# [Exercise input]
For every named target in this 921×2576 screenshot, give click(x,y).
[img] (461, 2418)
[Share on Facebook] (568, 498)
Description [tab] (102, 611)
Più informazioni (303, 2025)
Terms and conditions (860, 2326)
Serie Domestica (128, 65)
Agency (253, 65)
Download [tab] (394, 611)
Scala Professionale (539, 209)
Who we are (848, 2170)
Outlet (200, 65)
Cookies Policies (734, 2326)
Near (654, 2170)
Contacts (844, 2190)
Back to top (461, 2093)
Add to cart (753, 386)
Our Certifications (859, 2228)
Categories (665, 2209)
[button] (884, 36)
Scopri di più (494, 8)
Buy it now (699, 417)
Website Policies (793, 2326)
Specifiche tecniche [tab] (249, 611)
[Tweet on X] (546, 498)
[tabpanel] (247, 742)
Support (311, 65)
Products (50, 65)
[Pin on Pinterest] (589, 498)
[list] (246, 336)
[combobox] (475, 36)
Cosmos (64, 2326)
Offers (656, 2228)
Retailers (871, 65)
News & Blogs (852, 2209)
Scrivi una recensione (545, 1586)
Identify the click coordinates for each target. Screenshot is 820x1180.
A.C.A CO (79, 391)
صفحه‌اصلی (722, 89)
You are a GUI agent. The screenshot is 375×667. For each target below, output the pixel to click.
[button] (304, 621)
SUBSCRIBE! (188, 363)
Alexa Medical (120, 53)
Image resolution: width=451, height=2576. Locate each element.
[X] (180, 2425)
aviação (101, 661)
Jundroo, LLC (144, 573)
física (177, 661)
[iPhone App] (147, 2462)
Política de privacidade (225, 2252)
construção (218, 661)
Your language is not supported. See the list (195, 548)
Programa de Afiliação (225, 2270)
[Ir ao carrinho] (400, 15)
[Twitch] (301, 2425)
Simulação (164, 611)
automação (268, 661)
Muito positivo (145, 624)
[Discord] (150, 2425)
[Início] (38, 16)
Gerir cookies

# [Assignment]
Pull every line containing the word "target" out of the material and copy it.

# [Answer box]
For every named target in this 921×2576 screenshot, give click(x,y).
Identify the click coordinates for each target. Screenshot is 820x1180.
You are a GUI agent. The screenshot is 375×667. For each target below, output the pixel to click.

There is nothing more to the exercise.